> [Supplied text]

====

Wednesday January 5th
Wednesday we saw the heightened load start around 5AM PST and resulted in a bumpy two hours. The system went in and out of swap before swapping itself to death shortly after 7am PST.
06:58:01 AM kbmemfree kbmemused %memused kbbuffers kbcached kbswpfree kbswpused %swpused kbswpcad 07:10:01 AM 124428 16347368 99.24 1195892 7180972 1036700 11868 1.13 8 07:11:01 AM 90832 16380964 99.45 865808 4479240 1036700 11868 1.13 8 07:12:01 AM 96648 16375148 99.41 205644 939236 1036676 11892 1.13 36 07:13:10 AM 81588 16390208 99.50 36040 104276 0 1048568 100.00 9632 07:14:10 AM 83004 16388792 99.50 29232 100256 0 1048568 100.00 3812 07:15:10 AM 81992 16389804 99.50 2324 67620 0 1048568 100.00 3212
You can see it die off in collectd graphs.
Once again fs7 failed over and this time it had a lot of queued requests to handle when the failover was promoted. As the failover came up its load stayed extremely high but started to settle after 20-30 minutes of hammering it. We were unhappy that it happened again, but we were glad that we'd avoided another prolonged outage.
Around 8:30AM PST we saw another burst of activity on the fileserver, luckily we were watching the system closely and kept the system in check. You can see the memory start to rise here.
We noticed something happening on the system that never should though, dozens of 'git pack-objects' calls running. Normally Librato keeps these processes in check but something seemed to be ignoring this. We made it through the second onslaught and had time to really dig into what might be causing the issue.
We started looking into what networks were on the fileserver, I'm sure you recognize a few of them.
We were investigating whether or not this specific fileserver might be overloaded due to popular projects when something else popped up. Joe from Librato pointed us to some really awkward behavior we were seeing in system resource usage on the server. Something that we weren't managing with Librato really grew out of control during the times we saw service interruptions and high load.

====

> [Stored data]

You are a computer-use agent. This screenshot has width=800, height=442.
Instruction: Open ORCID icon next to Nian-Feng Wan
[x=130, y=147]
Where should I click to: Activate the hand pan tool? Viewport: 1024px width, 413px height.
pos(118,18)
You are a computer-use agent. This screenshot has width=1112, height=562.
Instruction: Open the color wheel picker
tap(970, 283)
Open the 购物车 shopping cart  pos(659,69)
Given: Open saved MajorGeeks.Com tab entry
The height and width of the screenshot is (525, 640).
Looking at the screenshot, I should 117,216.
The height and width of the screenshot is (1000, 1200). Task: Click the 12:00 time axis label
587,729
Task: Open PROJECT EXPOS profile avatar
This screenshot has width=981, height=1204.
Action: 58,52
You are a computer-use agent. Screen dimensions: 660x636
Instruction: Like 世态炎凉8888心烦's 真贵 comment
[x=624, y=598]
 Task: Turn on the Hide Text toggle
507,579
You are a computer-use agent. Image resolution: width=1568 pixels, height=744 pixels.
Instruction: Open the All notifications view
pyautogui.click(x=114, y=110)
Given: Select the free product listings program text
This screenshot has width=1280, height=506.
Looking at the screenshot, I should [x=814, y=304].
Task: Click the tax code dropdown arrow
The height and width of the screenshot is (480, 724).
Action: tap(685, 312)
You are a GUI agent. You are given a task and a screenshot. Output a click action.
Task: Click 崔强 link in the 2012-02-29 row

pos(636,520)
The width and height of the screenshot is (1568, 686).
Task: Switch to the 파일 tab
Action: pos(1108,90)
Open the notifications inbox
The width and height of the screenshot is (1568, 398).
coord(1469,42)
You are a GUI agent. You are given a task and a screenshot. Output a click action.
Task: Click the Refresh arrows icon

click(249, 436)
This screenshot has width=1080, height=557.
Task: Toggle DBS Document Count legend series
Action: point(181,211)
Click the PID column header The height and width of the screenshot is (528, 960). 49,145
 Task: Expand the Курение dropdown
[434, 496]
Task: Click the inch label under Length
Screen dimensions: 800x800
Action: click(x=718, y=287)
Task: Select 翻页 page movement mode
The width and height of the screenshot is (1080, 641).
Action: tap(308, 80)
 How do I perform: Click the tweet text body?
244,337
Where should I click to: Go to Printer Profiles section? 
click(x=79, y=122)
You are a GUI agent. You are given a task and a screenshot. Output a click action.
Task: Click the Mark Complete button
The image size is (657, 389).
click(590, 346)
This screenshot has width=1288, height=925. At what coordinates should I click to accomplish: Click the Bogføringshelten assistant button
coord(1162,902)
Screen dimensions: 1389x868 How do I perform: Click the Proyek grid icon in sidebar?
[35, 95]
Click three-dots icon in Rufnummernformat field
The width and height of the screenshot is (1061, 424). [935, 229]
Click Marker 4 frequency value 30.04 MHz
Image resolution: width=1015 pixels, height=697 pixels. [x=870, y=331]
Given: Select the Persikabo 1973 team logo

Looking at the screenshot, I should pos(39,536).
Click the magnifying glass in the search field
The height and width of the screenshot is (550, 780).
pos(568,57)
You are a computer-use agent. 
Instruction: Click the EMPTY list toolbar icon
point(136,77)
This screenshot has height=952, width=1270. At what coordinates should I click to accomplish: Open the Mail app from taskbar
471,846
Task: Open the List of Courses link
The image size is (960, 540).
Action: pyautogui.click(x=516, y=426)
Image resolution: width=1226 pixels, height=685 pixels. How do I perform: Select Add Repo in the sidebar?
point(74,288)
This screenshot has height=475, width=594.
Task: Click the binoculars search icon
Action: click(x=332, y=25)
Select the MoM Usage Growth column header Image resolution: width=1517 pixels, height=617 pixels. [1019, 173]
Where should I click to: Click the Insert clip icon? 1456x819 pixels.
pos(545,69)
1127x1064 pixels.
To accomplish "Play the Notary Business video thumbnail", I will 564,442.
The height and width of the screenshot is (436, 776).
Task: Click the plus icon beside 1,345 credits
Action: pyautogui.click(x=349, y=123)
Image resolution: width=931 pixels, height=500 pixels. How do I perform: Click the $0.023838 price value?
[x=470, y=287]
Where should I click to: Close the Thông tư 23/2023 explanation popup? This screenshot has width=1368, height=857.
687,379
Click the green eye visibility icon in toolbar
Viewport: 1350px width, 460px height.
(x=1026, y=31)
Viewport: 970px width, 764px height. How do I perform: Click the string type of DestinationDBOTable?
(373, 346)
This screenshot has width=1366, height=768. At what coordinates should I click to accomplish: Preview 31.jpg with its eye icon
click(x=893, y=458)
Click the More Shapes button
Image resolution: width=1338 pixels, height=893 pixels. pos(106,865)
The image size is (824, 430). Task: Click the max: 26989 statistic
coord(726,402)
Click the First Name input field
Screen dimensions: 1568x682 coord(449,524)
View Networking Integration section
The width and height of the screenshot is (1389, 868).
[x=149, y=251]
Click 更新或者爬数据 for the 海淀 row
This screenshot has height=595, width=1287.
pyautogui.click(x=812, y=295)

====

> [Assigned task] Pick up the account of the fileserver outage after its final sentence and continue it.

> [Result of this exercise]
Memory grew linearly from around 3PM PST the day before until 5am where it maxed out and eventually lead to the box swapping itself to death.
You can also see the virtual memory follow a similar trend here.
With this information we were able to quickly identify that the git-http service that's running on the fs servers was not under Librato's policy management. We've been slowly pushing more and more people to use git-http by default and we hadn't experienced such a spike in traffic as we've seen over the past few days. We put git-http into a Librato container and we had to wait for Thursday morning to really test it.
This morning went smoothly. Librato kept all of our git-http processes in check despite another morning of enormous git-http traffic. We're excited to get back to work on making GitHub better, not keeping GitHub running. We're really sorry for any inconvenience our users experienced due to the insanity over the past few days. We hope this run down of the events gives our users some insight into how we handle problems. Having metrics around as many things as possible really helped us identify a difficult problem to diagnose.
A big thanks go out to Saj from Anchor for waking up in the middle of the night for three days straight to help us out with systems issues. Thanks to Joseph Ruscio for the Librato insight that revealed the real fix.